## Information shown
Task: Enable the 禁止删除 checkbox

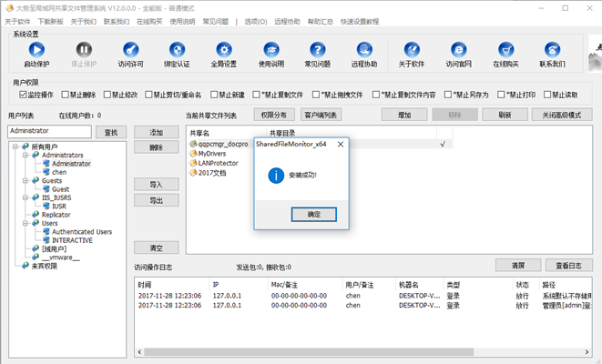Action: [66, 95]
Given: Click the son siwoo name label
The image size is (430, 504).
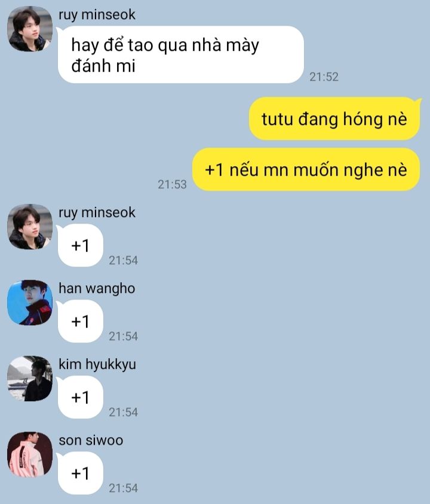Looking at the screenshot, I should [x=91, y=441].
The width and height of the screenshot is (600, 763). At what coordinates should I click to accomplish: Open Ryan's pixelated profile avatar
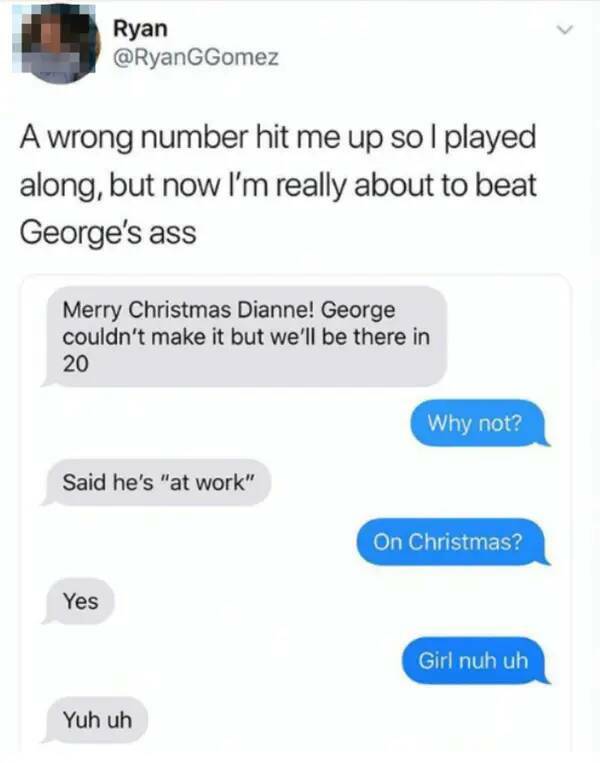(55, 45)
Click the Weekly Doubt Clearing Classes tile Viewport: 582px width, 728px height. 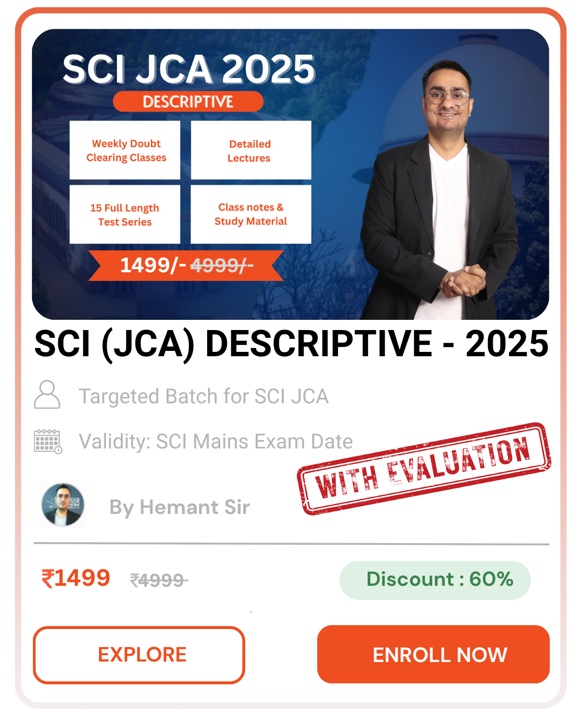[x=125, y=150]
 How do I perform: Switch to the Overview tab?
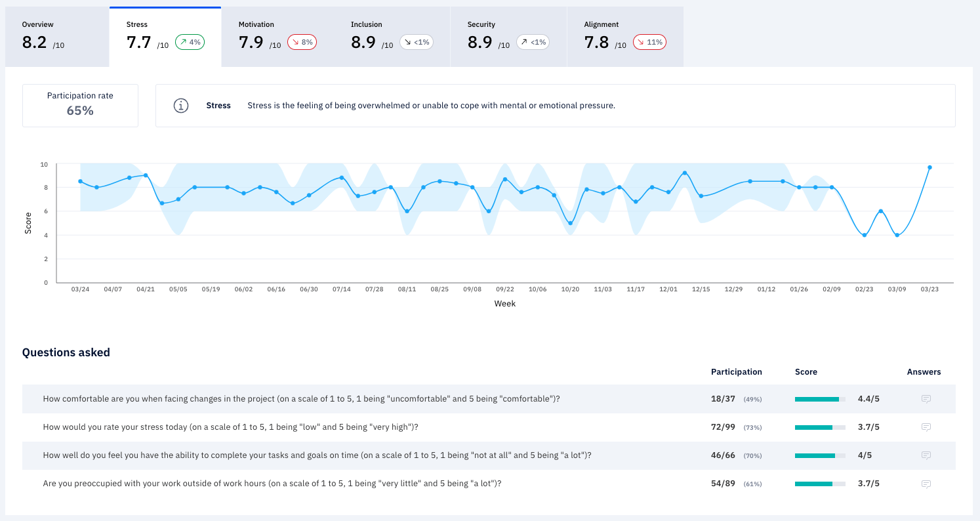click(x=57, y=37)
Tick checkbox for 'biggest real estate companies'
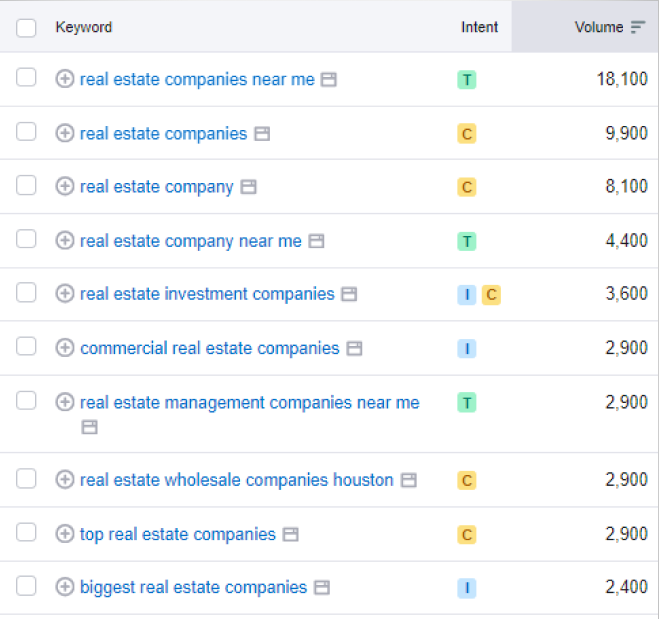 [26, 586]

## Aim of the task
Beginning at the line that holds "How do I perform: Switch" and ending with the last line of the entries, please set down each line exactly, leaving every picture out.

## Written response
 How do I perform: Switch to the Overview tab?
click(x=57, y=37)
Tick checkbox for 'biggest real estate companies'
 [26, 586]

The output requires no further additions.